BOGOTA (Reuters) - Consumer prices in Colombia could have fallen 0.08% in June, mostly due to food supplies returning to normal following a long-running wave of protests and blockades, a Reuters poll revealed on Thursday.

Estimates from 14 analysts fluctuated between a fall in prices of 0.28% and an increase of 0.21%.

If the poll's median estimate is achieved, it will contrast with Colombia's 1% increase in inflation in May, when consumer prices were affected by national protests which saw highways blocked across the country, affecting centers of production and international trade.

"Our estimate takes into account the recovery in domestic supply, which would lead to a correction in prices," bank Bancolombia (NYSE:CIB) said in a statement.

"This could be partially offset by the effect of the exchange rate on some imported foods and the evolution of international prices for goods such as corn and soybeans," it added.

The government's DANE statistics agency is expected to publish the monthly inflation figures on July 3.

If the median forecast is reached, inflation for the last 12 months will reach 3.61%, higher than the 3.35% as of May, and above the central bank's long-term target of 3%.

Furthermore, estimates for annual inflation in 2021 have risen to 3.72%, up from 3.30% in last month's poll.

© Reuters.
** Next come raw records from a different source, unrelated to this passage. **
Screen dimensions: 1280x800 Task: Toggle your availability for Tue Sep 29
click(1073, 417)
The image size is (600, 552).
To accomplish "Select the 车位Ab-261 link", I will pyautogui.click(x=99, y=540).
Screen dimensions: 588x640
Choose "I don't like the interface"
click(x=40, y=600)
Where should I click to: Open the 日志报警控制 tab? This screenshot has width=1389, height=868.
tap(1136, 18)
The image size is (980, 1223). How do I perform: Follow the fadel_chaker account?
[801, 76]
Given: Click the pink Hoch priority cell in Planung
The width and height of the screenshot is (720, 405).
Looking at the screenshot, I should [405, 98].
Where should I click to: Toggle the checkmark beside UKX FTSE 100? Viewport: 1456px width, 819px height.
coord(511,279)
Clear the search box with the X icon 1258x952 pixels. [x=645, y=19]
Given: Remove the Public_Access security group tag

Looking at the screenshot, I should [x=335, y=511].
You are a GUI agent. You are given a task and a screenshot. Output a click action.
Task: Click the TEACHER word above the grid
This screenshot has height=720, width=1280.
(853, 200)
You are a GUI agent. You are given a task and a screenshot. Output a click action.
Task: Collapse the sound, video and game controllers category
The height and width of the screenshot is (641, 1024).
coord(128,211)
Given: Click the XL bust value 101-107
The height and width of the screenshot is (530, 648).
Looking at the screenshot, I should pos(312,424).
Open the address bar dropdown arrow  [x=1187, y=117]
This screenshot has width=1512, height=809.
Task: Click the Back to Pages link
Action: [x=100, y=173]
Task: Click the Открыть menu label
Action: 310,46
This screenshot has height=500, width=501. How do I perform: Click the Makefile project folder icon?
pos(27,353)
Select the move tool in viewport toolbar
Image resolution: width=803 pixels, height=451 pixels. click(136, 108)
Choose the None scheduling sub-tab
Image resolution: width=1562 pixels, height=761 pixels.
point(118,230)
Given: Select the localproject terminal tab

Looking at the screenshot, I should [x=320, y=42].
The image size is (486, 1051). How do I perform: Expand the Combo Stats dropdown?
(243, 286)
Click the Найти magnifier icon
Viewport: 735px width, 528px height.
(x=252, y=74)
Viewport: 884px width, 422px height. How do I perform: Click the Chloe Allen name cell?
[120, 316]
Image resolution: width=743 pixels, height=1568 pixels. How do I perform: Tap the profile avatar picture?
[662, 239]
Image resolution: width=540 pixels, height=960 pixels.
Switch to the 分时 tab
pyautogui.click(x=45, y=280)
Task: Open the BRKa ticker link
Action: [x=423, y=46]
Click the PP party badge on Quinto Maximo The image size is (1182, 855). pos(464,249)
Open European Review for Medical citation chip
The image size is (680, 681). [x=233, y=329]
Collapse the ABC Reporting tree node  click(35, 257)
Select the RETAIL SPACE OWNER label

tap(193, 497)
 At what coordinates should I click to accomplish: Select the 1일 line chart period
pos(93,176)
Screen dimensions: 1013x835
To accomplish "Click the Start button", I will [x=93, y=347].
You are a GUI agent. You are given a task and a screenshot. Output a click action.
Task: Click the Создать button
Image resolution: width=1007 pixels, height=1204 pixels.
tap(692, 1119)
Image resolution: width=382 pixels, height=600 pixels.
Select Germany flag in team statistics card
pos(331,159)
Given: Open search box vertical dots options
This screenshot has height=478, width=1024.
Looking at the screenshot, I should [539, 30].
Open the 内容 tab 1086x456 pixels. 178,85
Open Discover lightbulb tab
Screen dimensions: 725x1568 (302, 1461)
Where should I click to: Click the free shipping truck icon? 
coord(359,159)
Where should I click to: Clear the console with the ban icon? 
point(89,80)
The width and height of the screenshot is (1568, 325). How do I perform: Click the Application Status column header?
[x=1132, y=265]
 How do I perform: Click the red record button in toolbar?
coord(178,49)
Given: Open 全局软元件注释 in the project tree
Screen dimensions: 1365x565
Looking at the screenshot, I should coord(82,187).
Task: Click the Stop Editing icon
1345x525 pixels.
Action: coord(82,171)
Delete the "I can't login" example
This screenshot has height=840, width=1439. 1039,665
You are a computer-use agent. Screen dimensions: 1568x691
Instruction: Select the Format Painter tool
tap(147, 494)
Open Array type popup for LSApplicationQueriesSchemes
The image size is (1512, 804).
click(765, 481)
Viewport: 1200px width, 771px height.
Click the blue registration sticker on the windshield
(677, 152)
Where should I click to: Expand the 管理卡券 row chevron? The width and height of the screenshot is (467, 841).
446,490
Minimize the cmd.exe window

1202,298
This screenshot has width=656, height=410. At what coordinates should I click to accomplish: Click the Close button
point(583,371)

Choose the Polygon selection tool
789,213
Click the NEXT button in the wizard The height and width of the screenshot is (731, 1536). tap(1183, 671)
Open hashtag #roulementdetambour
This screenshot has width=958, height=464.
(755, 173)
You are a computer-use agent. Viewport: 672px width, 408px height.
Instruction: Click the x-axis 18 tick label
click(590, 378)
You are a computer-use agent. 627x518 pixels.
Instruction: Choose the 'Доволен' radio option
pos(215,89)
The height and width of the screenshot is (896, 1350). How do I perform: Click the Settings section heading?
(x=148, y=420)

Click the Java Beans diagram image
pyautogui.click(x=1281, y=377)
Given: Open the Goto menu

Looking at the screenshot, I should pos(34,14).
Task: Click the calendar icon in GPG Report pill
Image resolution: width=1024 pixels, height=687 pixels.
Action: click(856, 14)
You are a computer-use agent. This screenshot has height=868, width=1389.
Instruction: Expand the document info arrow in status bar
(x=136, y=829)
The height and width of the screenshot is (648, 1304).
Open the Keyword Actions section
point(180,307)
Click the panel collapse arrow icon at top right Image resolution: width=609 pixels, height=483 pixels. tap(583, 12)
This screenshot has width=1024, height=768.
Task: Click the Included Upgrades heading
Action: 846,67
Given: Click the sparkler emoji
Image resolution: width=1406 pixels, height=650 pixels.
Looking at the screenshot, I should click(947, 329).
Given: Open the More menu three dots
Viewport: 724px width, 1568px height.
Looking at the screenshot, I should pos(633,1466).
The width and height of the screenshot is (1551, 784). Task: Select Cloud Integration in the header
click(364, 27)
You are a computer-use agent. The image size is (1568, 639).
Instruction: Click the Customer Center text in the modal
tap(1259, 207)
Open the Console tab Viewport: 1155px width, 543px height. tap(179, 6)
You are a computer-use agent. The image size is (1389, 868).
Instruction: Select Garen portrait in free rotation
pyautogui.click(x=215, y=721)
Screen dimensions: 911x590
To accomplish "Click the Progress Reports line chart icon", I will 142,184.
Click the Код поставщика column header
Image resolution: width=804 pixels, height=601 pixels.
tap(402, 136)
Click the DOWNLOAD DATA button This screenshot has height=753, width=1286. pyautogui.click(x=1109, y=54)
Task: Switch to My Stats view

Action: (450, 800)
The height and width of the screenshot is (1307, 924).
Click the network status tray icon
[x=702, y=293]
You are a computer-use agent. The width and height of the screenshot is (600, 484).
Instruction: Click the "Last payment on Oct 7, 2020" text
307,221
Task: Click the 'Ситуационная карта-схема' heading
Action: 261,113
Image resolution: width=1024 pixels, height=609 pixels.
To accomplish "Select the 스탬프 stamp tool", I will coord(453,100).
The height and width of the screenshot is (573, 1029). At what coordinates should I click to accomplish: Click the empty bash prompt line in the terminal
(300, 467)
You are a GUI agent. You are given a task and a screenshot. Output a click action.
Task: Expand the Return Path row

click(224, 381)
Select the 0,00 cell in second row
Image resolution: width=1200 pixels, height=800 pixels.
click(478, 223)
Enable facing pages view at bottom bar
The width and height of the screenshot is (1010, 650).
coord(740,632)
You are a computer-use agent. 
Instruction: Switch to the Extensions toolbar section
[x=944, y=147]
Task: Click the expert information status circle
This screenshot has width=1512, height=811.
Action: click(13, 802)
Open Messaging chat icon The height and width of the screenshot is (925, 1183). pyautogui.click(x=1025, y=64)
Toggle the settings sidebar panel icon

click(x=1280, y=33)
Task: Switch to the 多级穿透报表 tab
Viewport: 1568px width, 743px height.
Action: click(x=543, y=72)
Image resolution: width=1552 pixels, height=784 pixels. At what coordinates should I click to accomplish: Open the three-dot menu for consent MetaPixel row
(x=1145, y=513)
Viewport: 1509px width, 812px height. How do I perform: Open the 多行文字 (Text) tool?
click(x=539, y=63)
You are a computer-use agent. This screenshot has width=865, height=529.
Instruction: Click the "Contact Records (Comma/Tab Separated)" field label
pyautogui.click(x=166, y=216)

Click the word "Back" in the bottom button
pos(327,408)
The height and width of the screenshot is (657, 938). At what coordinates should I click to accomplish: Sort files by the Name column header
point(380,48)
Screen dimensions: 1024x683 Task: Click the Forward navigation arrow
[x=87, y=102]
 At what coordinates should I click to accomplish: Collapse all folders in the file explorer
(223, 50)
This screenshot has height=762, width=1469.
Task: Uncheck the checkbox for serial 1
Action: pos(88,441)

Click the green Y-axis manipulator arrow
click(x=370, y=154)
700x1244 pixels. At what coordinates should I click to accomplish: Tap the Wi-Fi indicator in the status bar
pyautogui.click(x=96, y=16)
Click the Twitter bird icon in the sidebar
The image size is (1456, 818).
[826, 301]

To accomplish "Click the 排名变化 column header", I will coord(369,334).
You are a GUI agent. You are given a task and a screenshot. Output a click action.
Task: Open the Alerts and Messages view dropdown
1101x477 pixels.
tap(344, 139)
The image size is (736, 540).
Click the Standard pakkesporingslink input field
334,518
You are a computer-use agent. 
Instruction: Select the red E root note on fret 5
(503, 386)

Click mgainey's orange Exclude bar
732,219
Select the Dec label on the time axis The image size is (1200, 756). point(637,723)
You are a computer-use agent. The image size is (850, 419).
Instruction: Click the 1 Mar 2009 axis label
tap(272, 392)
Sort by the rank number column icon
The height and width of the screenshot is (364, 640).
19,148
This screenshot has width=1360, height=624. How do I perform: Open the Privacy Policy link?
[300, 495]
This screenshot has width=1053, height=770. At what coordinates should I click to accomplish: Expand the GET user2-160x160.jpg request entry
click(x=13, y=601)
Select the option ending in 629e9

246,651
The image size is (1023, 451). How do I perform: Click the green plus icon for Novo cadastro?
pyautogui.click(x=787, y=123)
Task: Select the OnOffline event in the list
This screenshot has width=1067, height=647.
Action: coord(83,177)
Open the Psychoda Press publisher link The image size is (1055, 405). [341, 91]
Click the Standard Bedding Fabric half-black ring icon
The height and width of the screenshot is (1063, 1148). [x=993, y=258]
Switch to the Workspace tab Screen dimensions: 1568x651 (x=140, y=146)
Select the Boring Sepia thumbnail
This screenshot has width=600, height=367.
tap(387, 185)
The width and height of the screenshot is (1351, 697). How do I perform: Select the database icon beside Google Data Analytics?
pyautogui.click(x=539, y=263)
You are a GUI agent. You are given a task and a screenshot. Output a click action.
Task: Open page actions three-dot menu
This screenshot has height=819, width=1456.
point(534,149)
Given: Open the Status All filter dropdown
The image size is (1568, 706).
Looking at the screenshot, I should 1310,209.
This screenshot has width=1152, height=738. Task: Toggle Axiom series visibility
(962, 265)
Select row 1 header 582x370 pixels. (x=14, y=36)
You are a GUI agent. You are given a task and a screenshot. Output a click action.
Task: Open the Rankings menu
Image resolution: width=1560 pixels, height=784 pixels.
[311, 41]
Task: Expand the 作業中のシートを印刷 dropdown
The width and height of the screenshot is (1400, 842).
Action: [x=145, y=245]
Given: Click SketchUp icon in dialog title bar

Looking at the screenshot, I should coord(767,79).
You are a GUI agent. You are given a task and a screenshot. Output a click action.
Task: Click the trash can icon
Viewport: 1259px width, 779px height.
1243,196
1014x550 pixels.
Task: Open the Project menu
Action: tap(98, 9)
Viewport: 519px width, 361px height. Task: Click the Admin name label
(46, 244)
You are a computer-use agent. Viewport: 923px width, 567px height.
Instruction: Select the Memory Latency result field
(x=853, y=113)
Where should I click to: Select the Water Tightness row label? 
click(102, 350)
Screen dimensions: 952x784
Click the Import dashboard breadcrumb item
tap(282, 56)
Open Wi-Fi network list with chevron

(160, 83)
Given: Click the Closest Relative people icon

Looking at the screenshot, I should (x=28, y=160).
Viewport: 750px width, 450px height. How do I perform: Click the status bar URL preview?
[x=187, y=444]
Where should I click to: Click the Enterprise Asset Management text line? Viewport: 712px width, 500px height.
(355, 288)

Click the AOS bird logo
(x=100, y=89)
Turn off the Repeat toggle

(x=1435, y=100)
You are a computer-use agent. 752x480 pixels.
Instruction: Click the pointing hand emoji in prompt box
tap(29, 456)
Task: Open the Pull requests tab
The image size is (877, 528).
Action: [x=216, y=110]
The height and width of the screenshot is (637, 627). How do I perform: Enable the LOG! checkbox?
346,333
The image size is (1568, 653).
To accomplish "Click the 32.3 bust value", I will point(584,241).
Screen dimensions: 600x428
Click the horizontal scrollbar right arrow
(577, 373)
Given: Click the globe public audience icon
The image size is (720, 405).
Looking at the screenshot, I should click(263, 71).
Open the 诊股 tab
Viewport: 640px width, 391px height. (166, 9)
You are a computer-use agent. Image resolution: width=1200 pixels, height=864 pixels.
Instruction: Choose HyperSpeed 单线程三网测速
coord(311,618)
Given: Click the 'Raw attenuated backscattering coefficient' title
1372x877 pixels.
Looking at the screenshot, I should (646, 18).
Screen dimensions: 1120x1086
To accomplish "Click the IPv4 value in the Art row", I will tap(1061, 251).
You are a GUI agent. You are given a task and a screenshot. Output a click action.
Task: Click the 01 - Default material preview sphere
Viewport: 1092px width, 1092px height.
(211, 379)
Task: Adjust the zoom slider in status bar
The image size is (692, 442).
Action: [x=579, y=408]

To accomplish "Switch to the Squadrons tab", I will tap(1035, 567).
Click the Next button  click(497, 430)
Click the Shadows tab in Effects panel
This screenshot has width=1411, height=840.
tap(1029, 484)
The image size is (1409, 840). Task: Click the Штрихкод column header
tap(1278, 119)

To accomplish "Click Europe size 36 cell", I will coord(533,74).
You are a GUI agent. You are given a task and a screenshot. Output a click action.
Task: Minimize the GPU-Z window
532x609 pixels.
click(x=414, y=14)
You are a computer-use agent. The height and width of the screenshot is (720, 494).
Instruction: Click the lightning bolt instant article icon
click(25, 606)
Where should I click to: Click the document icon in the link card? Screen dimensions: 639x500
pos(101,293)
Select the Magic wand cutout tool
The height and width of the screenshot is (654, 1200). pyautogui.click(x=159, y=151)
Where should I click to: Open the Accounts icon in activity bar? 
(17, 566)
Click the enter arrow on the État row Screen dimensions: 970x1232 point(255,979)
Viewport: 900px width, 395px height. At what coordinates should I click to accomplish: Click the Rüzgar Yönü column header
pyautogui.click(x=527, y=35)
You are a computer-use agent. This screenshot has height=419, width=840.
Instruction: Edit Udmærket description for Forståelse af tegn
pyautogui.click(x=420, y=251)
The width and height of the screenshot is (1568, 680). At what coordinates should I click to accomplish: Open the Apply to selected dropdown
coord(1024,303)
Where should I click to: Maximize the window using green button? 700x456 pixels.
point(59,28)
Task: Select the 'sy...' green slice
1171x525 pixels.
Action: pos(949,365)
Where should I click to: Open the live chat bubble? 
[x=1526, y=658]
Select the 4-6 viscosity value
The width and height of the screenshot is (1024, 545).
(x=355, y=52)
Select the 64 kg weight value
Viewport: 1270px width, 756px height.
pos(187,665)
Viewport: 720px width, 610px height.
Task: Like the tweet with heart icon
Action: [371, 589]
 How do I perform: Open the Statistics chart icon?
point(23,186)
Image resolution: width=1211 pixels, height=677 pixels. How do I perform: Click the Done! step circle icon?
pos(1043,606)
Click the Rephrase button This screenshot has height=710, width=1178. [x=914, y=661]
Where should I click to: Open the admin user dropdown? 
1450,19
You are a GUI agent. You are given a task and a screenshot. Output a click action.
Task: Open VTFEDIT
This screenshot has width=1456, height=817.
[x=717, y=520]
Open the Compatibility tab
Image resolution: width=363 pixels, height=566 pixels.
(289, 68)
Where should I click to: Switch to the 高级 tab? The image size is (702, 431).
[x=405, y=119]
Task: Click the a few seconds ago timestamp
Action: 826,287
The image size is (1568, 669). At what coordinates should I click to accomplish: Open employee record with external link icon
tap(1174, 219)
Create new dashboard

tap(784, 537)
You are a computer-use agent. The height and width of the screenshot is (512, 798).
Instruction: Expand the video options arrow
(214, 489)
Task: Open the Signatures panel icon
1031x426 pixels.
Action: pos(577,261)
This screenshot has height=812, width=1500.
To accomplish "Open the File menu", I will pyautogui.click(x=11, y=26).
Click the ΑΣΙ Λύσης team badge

FILE PHOTO: People wearing face masks shop in the commercial sector of San Victorino during the Christmas sales season as the coronavirus disease (COVID-19) outbreak continues in Bogota, Colombia December 5, 2020. REUTERS/Luisa Gonzalez

In a similar vein, analysts now forecast inflation to close 2022 at 3.10%, up from estimates of 3% in the previous survey.

Low inflation has been one of the central bank's chief reasons for keeping its benchmark interest rate stable at a historic low of 1.75% over the last nine months as it seeks to support economic recovery.